TJGO RECONHECE A VALIDADE DA ALIENAÇÃO FIDUCIÁRIA DE IMÓVEL RURAL INSTITUÍDA EM FAVOR DE EMPRESA ESTRANGEIRA PARA FINS DE EXCLUIR O CRÉDITO GARANTIDO DOS EFETOS DA RECUPERAÇÃO JUDICIAL

TJGO RECONHECE A VALIDADE DA ALIENAÇÃO FIDUCIÁRIA DE IMÓVEL RURAL INSTITUÍDA EM FAVOR DE EMPRESA ESTRANGEIRA PARA FINS DE EXCLUIR O CRÉDITO GARANTIDO DOS EFETOS DA RECUPERAÇÃO JUDICIAL

Através de acórdão recente, o Tribunal de Justiça do Estado de Goiás reconheceu a validade de cláusula contratual que instituiu a alienação fiduciária de imóvel rural em favor de empresa estrangeira, para os fins de excluir os créditos garantidos dos efeitos da recuperação judicial da devedora fiduciante.

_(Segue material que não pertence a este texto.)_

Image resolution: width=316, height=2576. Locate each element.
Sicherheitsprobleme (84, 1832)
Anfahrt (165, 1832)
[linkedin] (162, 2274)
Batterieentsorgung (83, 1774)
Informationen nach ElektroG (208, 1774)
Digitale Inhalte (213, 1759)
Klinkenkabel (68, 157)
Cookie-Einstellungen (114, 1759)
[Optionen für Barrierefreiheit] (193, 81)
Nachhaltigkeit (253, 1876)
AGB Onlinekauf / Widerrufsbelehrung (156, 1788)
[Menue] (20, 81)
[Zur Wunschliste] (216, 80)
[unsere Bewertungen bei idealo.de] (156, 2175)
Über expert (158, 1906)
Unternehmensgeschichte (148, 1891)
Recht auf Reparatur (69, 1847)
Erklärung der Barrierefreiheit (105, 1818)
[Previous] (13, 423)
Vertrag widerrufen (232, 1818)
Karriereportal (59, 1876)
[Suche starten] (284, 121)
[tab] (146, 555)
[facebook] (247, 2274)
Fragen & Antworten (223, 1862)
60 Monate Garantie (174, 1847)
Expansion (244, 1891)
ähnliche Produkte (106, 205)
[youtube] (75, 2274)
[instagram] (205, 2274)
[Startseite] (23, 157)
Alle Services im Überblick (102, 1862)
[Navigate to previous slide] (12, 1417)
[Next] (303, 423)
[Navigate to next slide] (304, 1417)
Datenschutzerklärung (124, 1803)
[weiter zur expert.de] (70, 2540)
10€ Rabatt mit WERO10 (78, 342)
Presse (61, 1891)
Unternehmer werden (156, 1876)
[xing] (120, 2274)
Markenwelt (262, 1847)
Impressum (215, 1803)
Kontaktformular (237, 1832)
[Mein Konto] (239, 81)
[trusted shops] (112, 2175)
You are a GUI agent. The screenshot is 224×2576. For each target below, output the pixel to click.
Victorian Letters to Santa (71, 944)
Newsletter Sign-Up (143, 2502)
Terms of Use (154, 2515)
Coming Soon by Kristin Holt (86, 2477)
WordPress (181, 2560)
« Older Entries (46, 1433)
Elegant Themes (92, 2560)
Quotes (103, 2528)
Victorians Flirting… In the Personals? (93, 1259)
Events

Ao fundamentar o voto proferido em sede de agravo de instrumento[1], o Desembargador Carlos Alberto França admitiu que a aquisição de imóveis rurais por empresas estrangeiras deve observar limitações impostas pela legislação para os adquirentes estrangeiros mas, no entanto, ressaltou que não se pode equiparar os institutos da alienação fiduciária em garantia e da efetiva compra e venda. Sendo assim, entendeu que “a alienação fiduciária de bem imóvel rural em garantia em favor de pessoa física ou jurídica estrangeira, ou a esta equiparada, não se submete às restrições estabelecidas pela Lei n. 5.709/1971. Todavia, os requisitos nela previstos devem ser observados em caso de consolidação da propriedade no patrimônio dessas pessoas, em caso de inadimplemento da obrigação garantida e de consequente excussão do bem, ou para dação do direito eventual do fiduciante em pagamento da divida garantida”. Citou ainda que a “Lei n. 6634/1979, alterada pela Lei n. 13097/15, prevê, em seu §4º, artigo 2º, a possibilidade de constituição de direito real de garantia em favor de instituição financeira, bem como a de recebimento de imóvel em liquidação de empréstimo, inclusive nos imóveis situados na faixa de fronteira”. Ainda na mesma decisão, mesmo negando a possibilidade da consolidação e registro definitivo da propriedade, acatou a possibilidade de execução dos contratos garantidos, sendo que considerou, ainda, que o bem alienado fiduciariamente poderia ser penhorado e levado à hasta pública para pagamento da dívida assumida em favor da Amerra. Assim, reformou a decisão proferida pelo juízo de primeiro grau, declarou a validade da cláusula que instituiu a dita alienação fiduciária e ordenou que os correlatos créditos fossem excluídos dos efeitos da ação de recuperação judicial requerida pela Usina Goianésia.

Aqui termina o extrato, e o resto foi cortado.